巴西财长吉多•曼特加(Guido Mantega)对新的汇率战争发出了警告。世界银行(World Bank)行长罗伯特•佐利克(Robert Zoellick)主张施行一种新的金本位制。美国决策者提出了数字化的收支平衡目标。日本则正忙于干预汇市,以阻止日元进一步升值。一些漫不经心的观察人士的想法可以原谅,他们认为,此次全球金融危机的核心问题是汇率失衡,而修正这种失衡将挽救全球经济。但这是错误的。
我们认为,中美两国决策者围绕人民币升值速度问题不时爆发、几乎已成为一种定式的口水战,更多是出于政治意图。中国贸易顺差和经常账户盈余反映了其储蓄/投资失衡。中国国内储蓄总额占到了国内生产总值(GDP)的50%以上,即便以历史绝对值衡量,也是一个非常高的水平。要解决全球贸易失衡问题(且不谈美国国内对这一问题的普遍不满),必须从这里着手。中国储蓄率之所以居高不下,源于一系列结构性原因,多数经济学家(包括美欧决策者在内)对此了然于胸,尽管他们嘴上并不这样说。那种认为仅仅通过名义汇率的大幅升值,就可以有效解决中国高储蓄的根源问题——从大量城市移民,到缺乏有效的社会保障,再到已施行半个世纪之久的计划生育政策——的想法是荒唐可笑的。实际上,如果这可以通过相对价格的调整来解决,那么必要的升值幅度肯定要达到40%至60%左右——即使是最乐观的外国观察人士,也不可能指望中国会这样做。
美国决策者明白这一点。作为把商品和服务卖给美国的回报,中国得到了美元,他们通过干预累积美元储备,并尽职尽责的将其投资于美国国债(不管他们所声称的外汇储备多元化程度有多高)。当他们尝试购买实物资产(例如美国的能源和资源资产)时,美国国会却一直以国家安全为由加以阻挠。美国明白,自己正以可能会升值或贬值的汇率形式付钱给中国。最终,如果没有中国来购买美国国债(在进行外汇干预之后),美国将无法承担占到GDP 10%的预算赤字——这是其巨额经常账户赤字背后的财政状况。
同样重要的是,中国也完全明白这些。实际上,这是其弱势货币政策的必然镜像。从某种意义上讲,中美两国心照不宣地达成了一笔重大交易;中国将本币汇率维持在低位,同时实际上从全球其它国家(包括美国)输入增长,而美国通过运行巨额预算赤字和印制钞票为赤字融资,刺激自己摆脱紧缩影响。在这一过程中,美国实际上正在全球范围内制造通胀,这将推动人民币升值,但只是实际汇率,而非名义汇率。
这种交易对资产定价的影响显而易见:新兴市场充斥着新印制的美元。不管怎样以干预、交易税或资本管制的形式加以阻止,这些资金流入都会得偿所愿。主要影响将是资产价格通胀,进而是商品和服务价格上涨。
利率将被推至更低水平(在土耳其和中国等重要市场,实际利率已为负值)。这将推高股票和房地产等实际资产价格——只要这被用于对冲即将到来的通胀。最终,新兴市场货币将继续面临巨大的升值压力。
简而言之,我们的确正走向一种潜在的泡沫——正是这种泡沫导致了新兴市场危机。灾难无法预先确定,但在政策工具和银行体系有欠发达的背景下,摆脱灾难将需要极大的政治毅力。新兴市场决策者将面临古老的难题:是否对外汇市场进行干预,或者是否以较高成本进行冲销式干预。尽管担心出现全球性的经济萧条,但它们将必须进一步紧缩预算。并非所有国家都能经受住考验。
如果中国让人民币每年升值5%,且中国与全球其它国家的通胀差距升至5%,5年过后,我们会发现,实际汇率调整幅度将超过50%。这是全球正面临的方向,所有人都明白这一点。出访欧洲的中国决策者承诺为财政状况脆弱的欧盟(EU)成员国提供支持,这是件好事。欧洲人似乎也受邀参与了上述重大交易。

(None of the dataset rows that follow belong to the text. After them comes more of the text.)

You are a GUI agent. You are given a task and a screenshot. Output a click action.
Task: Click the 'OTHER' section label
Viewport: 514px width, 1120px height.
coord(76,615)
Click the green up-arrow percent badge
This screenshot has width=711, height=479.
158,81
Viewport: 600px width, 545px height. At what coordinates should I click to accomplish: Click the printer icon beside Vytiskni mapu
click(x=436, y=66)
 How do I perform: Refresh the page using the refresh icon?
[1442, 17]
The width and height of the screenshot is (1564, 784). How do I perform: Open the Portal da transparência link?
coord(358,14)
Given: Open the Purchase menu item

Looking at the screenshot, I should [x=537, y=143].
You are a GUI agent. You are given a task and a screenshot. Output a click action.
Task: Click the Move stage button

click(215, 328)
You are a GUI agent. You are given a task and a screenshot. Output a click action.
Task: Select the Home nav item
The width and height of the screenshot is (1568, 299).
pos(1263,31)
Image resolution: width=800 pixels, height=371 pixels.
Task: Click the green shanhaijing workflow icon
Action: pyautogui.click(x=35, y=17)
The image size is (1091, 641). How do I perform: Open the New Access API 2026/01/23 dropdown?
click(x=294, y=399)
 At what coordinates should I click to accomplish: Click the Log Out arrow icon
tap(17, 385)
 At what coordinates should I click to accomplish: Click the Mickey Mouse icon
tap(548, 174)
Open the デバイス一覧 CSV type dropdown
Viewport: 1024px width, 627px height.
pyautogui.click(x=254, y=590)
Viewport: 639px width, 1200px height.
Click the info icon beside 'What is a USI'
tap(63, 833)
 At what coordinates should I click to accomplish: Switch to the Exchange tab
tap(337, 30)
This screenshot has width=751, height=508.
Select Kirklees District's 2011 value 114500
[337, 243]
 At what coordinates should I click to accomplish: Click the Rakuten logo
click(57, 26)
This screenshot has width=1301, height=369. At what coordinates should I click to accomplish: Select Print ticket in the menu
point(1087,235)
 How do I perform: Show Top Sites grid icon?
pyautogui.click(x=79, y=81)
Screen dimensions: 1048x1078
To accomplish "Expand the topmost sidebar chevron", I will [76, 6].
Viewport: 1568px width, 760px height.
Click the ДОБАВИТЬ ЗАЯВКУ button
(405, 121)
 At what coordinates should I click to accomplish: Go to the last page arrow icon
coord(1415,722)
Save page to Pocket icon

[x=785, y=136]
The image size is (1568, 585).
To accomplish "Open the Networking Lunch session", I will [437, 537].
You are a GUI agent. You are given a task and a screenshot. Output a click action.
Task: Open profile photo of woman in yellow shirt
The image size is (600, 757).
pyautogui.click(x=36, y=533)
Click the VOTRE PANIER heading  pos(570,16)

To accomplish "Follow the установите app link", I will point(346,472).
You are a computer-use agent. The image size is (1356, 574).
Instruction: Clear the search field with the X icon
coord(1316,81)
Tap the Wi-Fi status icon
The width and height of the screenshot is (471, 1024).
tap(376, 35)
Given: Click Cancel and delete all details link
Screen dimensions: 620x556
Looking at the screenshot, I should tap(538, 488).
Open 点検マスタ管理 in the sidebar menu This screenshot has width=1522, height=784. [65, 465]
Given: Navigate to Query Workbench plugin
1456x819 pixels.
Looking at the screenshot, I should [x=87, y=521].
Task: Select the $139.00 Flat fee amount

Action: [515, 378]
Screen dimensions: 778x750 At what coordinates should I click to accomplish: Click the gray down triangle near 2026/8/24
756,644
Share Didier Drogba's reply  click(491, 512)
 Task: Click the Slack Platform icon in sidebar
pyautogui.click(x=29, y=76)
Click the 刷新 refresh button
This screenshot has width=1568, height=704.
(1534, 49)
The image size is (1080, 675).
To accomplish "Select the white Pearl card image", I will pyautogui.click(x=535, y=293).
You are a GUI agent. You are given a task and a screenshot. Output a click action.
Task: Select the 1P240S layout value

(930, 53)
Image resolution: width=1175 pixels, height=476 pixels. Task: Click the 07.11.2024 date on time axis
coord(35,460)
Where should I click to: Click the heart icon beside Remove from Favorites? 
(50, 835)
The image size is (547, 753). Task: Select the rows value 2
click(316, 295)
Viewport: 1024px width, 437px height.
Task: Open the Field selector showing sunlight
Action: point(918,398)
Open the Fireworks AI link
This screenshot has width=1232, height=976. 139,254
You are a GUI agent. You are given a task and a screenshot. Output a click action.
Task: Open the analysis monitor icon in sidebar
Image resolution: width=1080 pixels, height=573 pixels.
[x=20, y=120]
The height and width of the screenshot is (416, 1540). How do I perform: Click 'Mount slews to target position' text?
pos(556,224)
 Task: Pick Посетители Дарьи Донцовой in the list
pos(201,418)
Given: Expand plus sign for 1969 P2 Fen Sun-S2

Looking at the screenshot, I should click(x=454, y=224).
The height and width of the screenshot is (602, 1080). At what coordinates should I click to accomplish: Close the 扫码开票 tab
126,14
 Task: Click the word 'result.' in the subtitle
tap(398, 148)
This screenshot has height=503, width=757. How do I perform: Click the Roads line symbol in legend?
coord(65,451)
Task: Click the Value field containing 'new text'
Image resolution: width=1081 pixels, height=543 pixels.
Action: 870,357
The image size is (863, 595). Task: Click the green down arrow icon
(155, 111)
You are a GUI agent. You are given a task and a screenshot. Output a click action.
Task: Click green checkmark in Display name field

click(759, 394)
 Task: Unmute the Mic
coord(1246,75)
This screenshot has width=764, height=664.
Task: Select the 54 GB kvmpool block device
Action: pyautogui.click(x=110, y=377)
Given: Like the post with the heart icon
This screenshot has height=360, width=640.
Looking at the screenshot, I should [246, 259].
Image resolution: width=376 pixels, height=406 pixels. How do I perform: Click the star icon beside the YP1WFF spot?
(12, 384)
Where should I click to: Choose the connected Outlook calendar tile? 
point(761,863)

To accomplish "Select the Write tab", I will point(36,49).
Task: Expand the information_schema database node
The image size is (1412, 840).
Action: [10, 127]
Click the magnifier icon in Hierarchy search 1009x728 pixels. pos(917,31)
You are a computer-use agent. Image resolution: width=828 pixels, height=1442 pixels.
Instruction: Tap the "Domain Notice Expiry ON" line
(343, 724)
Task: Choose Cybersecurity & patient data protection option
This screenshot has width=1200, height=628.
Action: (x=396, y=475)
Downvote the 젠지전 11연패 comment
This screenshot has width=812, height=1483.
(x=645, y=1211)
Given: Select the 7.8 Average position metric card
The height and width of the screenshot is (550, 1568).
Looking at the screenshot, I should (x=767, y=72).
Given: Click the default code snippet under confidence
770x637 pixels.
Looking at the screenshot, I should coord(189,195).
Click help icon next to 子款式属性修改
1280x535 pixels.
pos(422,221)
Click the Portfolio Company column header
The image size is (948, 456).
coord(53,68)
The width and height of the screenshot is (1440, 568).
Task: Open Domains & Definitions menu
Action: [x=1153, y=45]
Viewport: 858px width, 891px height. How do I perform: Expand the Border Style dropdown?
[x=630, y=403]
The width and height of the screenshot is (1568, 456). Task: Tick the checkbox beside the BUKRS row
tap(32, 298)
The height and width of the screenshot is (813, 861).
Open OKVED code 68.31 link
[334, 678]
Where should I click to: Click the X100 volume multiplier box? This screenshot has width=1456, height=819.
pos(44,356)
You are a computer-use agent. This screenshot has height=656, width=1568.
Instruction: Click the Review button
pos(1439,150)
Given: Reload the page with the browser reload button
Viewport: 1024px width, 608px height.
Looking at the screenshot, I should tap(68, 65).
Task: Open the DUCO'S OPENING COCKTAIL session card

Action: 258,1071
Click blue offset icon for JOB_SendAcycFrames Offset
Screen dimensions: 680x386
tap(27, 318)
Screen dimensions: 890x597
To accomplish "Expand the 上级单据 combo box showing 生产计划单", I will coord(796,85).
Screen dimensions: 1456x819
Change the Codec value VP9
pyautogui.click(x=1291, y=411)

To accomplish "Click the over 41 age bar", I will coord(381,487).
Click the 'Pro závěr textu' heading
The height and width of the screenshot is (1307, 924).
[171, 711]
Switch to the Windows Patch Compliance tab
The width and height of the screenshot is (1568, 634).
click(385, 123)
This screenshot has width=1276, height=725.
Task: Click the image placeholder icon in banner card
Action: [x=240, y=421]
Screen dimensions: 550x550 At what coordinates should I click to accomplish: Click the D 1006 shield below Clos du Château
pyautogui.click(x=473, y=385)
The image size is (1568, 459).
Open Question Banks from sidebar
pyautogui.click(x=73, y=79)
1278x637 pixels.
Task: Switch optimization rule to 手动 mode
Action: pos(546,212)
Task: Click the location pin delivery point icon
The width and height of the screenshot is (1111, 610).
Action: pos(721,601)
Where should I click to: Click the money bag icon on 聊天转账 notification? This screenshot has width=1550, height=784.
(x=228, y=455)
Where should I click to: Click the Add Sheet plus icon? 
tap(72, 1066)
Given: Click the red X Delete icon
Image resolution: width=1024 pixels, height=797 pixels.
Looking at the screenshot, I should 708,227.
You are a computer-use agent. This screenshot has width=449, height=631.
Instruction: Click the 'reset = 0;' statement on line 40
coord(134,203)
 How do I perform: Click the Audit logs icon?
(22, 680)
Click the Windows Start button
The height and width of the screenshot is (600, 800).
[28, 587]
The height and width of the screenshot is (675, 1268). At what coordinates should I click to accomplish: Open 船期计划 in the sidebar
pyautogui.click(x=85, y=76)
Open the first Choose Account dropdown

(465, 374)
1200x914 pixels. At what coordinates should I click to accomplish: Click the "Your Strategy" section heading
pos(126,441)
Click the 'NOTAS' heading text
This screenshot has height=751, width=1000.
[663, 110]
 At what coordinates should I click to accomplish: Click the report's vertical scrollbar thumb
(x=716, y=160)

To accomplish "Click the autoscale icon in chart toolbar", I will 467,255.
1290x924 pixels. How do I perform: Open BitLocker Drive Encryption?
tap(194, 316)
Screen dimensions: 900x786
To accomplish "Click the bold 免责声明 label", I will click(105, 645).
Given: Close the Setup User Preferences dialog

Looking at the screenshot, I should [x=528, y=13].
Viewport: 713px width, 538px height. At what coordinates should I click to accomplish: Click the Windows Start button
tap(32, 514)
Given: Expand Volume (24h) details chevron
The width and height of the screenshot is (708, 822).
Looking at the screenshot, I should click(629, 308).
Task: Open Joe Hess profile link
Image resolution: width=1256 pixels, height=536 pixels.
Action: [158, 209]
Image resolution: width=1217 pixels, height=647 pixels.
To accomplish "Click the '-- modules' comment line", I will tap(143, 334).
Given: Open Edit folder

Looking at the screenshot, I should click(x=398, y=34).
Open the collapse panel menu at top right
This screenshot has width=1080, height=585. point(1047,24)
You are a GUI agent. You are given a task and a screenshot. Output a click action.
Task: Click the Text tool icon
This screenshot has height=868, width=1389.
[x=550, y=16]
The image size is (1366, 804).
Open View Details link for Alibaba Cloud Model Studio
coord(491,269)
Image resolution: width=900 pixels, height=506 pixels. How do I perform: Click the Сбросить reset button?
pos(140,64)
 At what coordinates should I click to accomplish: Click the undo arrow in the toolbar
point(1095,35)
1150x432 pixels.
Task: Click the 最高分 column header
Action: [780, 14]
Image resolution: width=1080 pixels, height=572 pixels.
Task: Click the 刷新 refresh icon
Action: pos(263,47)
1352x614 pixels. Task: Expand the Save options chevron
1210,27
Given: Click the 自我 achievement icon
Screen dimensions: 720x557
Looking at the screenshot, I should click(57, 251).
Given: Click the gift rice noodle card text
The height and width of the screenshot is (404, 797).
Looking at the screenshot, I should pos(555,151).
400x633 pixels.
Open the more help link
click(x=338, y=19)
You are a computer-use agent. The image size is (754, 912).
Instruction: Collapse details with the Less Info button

加利姆•阿波德尔-默塔尔是曼氏集团(Man Group)下属公司GLG Partners投资组合经理。本文是他与该公司另一位投资组合经理巴特•特特尔布姆合写。
译者/梁艳裳
http://www.ftchinese.com/story/001035596
Guido Mantega, the Brazilian finance minister, is warning of new currency wars. Robert Zoellick, World Bank president, is arguing for a new gold standard. US policymakers suggested numerical balance of payments targets. Their Japanese counterparts are busy intervening to prevent further Japanese yen appreciation. The casual observer can be forgiven for believing currency imbalances are at the centre of the international financial crisis and their correction the salvation of the world economy. This would be an error.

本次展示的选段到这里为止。